Answer: Given ABCD is a rhombus. AC and BD are the diagonals.

In ΔACD, AD = DC (adjacent sides of rhombus are equal)

⇒ ΔACD is an isosceles triangle.

∴ ∠1 = ∠3 ...(I)

∵ AB || CD,

∴ ∠2 = ∠3 (alternate interior angles) ...(II)

From (I) and (II), we have

∠1 = ∠2

⇒ AC bisects ∠A.

In ΔABC, AB = BC

⇒ ΔACD is an isosceles triangle.

∴ ∠2 = ∠4 ...(III)

∵ ∠2 = ∠3 (alternate interior angles) ...(IV)

From (III) and (IV) we have,

∠3 = ∠4

⇒ AC bisects ∠C as well.

Similarly we can prove BD bisects ∠B and ∠D.

**Q8: ABCD is a rectangle in which diagonal AC bisects ∠A as well as ∠C.**

**Show that:**

(i) ABCD is a square

(i) ABCD is a square

**(ii) diagonal BD bisects ∠B as well as ∠D.**

Answer:

(i) Given that AC is a bisector of ∠A and ∠C

∠A = ∠C (angles of rectangle = 90)

⇒ ∠DAC = ∠DCA

⇒ AD = DC (opp. sides are equal if opp. angles are equal) ... (i)

∵ AD = BC and DC = AB (opposite sides of a rectangle are equal)

From eqn (i) we have,

AD = BC = DC = AB

Since all the sides of the rectangle are equal.

⇒ ABCD is a square.

**(ii)**Let us join BD.

In Δ BCD, DC = BC (proved above, ABCD is a square)

∴ ∠BDC = ∠CBD (opp. angles are equal for opposite equal sides) ...(ii)

∵ AB || CD,

∴ ∠BDC = ∠ABD (alternate interior angles)

⇒ ∠ABD = ∠CBD

⇒ BD bisects ∠B

∵ AD || BC

∴ ∠ADB = ∠CBD (alternate interior angles) ... (iii)

Equating (iii) and (ii),

⇒ ∠ADB = ∠BDC

⇒ BD bisects ∠D

**Q9: In parallelogram ABCD, two points P and Q are taken on diagonal BD such that DP = BQ**

(see Fig. 9).
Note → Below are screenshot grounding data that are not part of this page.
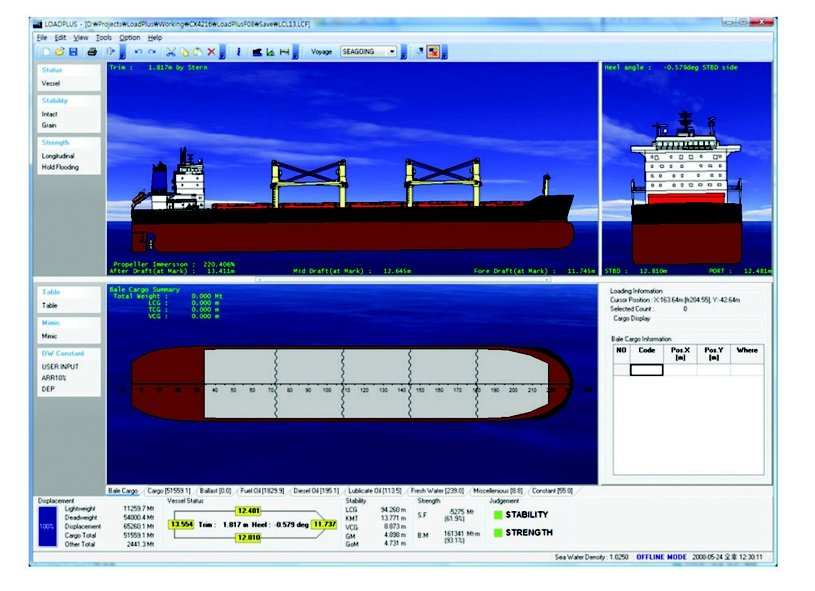This screenshot has width=815, height=591.
Task: Switch to the Ballast tab
Action: click(213, 491)
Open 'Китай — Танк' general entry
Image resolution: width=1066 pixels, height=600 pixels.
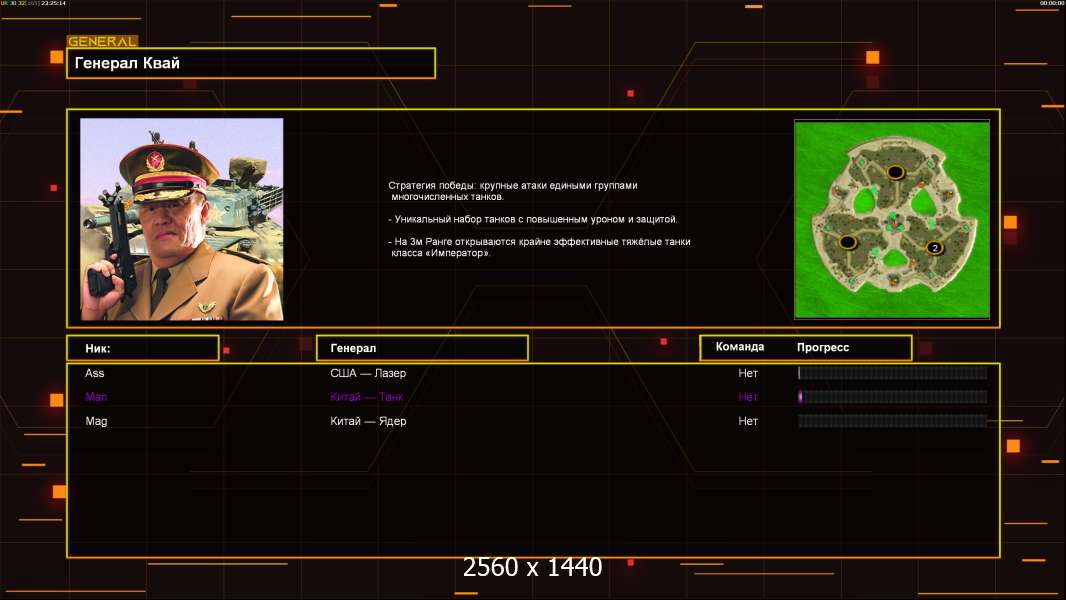367,397
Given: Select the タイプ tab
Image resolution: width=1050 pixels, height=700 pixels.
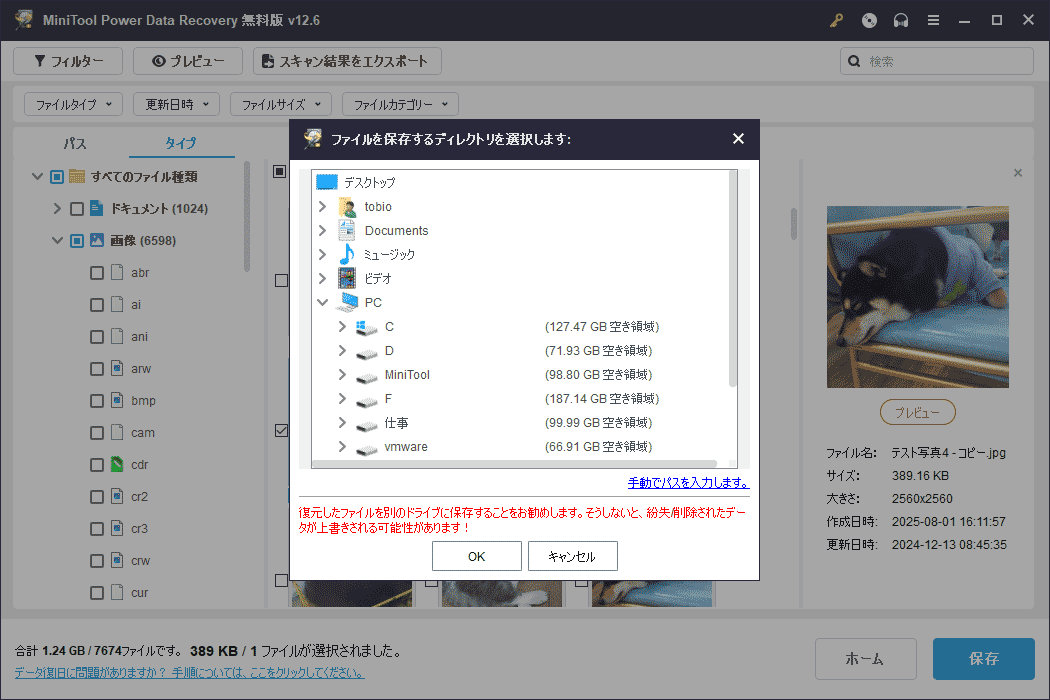Looking at the screenshot, I should 180,143.
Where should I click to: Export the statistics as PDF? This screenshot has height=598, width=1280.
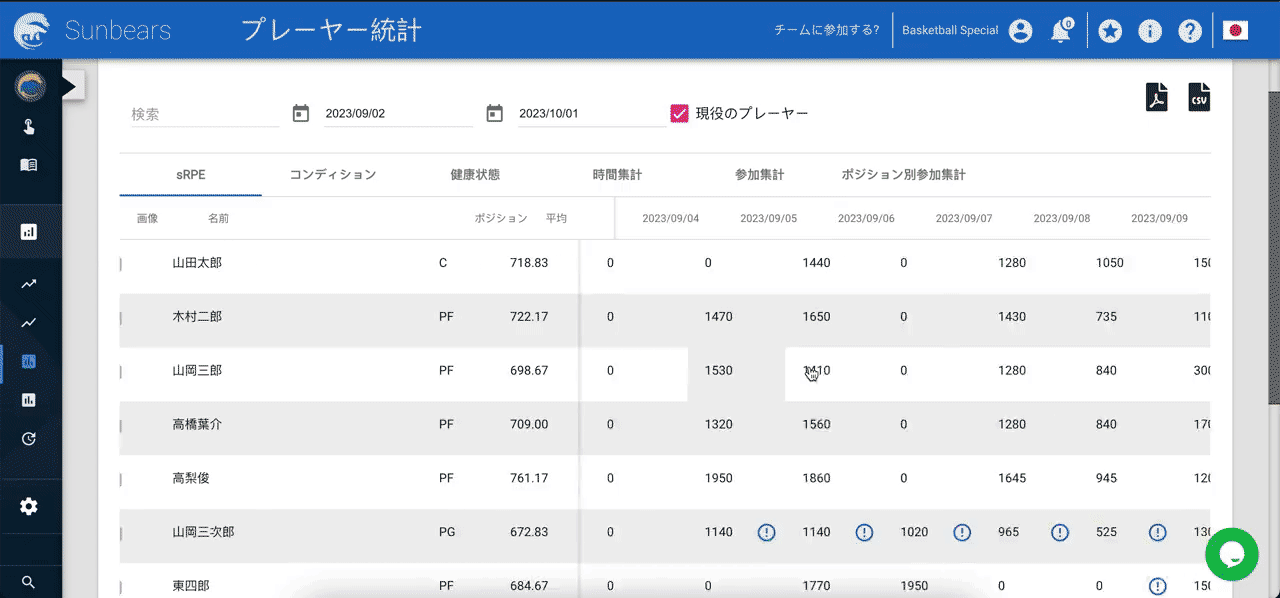1157,96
Show that:

(see Fig. 9). Show that:

**(i) Δ APD ≅ Δ CQB**

(ii) AP = CQ

(iii) Δ AQB ≅ Δ CPD

(iv) AQ = CP

(v) APCQ is a parallelogram

(ii) AP = CQ

(iii) Δ AQB ≅ Δ CPD

(iv) AQ = CP

(v) APCQ is a parallelogram

Answer:

(i) In Δ APD and Δ CQB,

AD = CB (opposites sides of a ||gm are equal)

BQ = DP (given)

∠ADB = ∠CBQ (alternate interior angles of AD || BC)

∴ Δ APD ≅ Δ CQB (By SAS congruence criterion).
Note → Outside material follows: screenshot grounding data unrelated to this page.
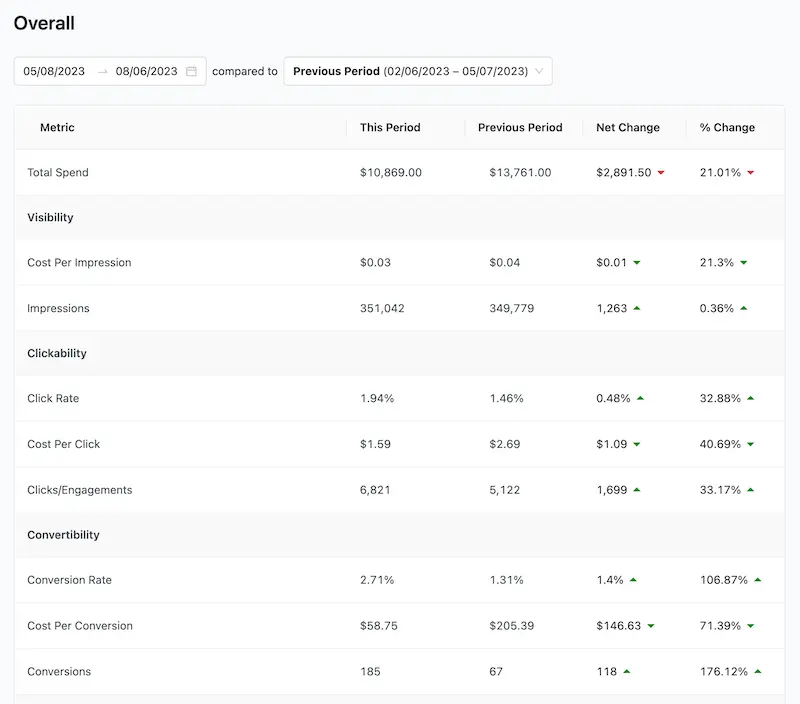This screenshot has width=800, height=704.
Task: Click the calendar icon in date range
Action: [x=191, y=71]
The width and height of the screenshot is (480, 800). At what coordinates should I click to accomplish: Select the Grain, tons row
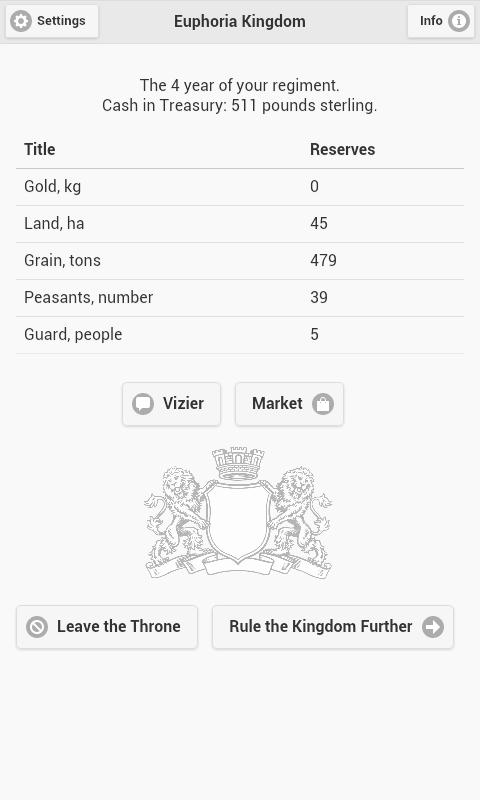pyautogui.click(x=240, y=261)
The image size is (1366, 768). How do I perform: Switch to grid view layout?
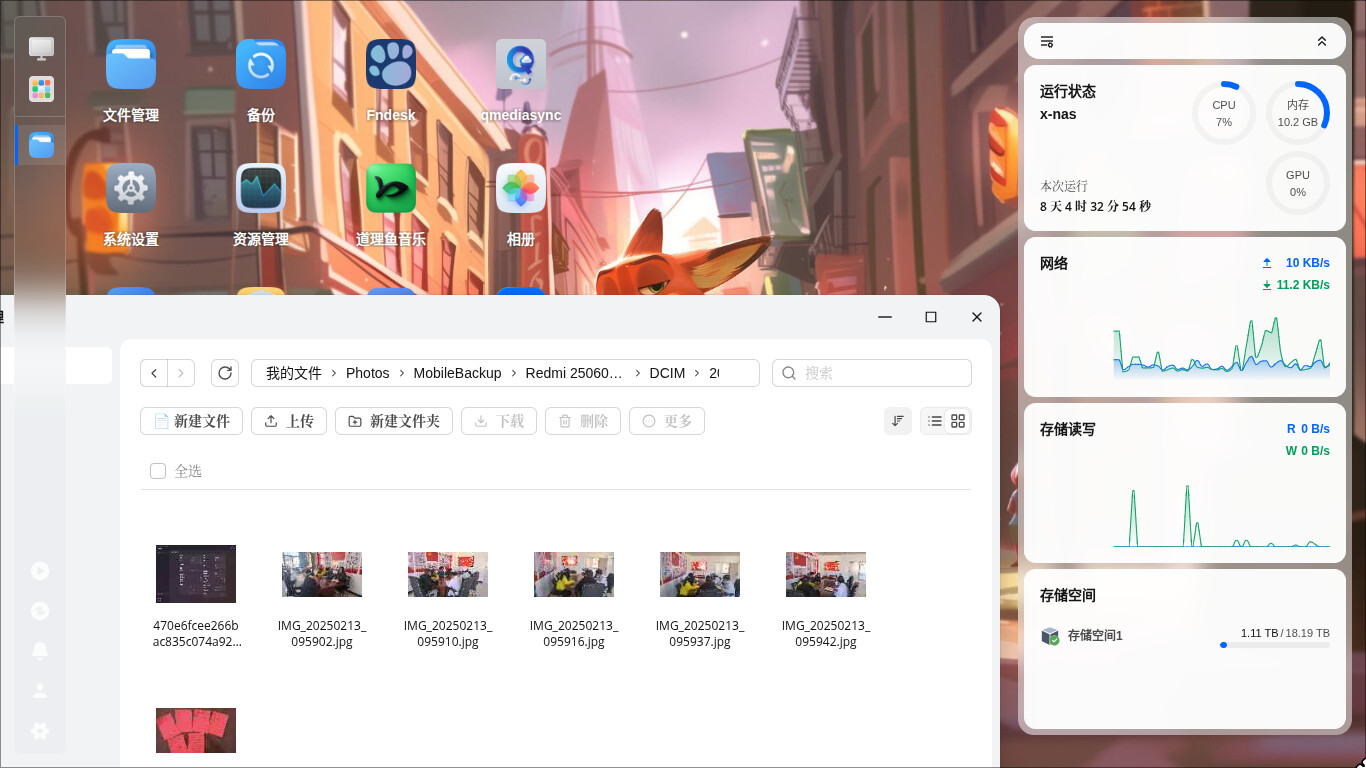pyautogui.click(x=958, y=421)
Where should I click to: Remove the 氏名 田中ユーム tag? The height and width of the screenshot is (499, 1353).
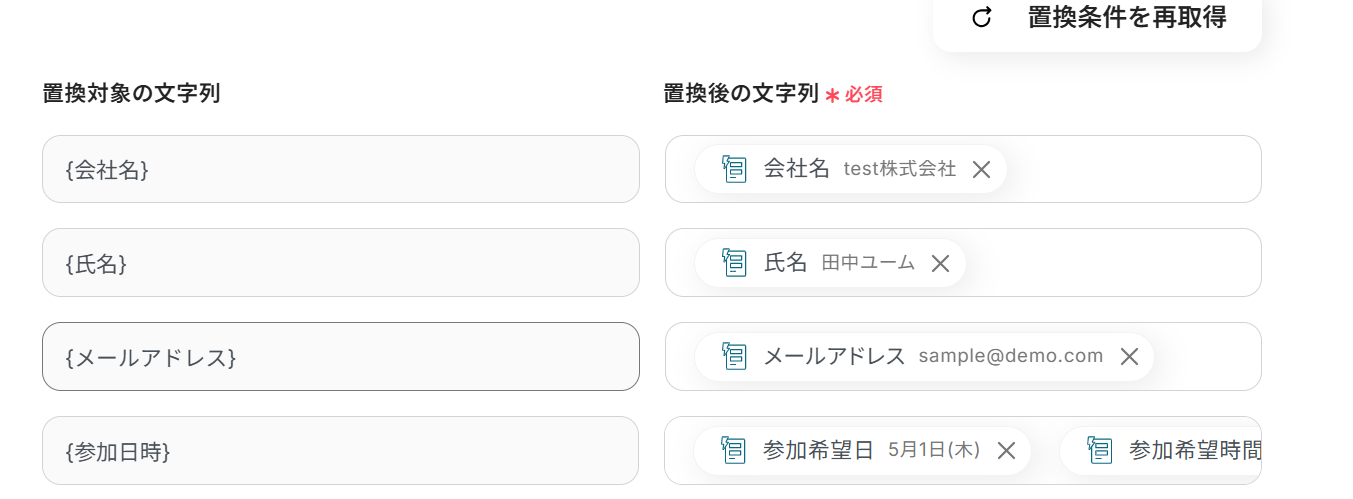coord(940,264)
(ii) ∵ Δ APD ≅ Δ CQB (proved above)

∴ AP = CP (CPCT)

(iii) In Δ AQB and Δ CPD

AB = CD (opposites sides of a ||gm are equal)

BQ = DP (given)

∠ABQ = ∠CDP (alternate interior angles of AB || CD)

∴ Δ AQB ≅ Δ CPD (By SAS congruence criterion).

(iv) ∵ Δ AQB ≅ Δ CPD (proved above)

AQ = CP (CPCT)

(v) As proved above, we have

AP = CP and AQ = CP

⇒ Opposite sides of the quadrilateral are equal.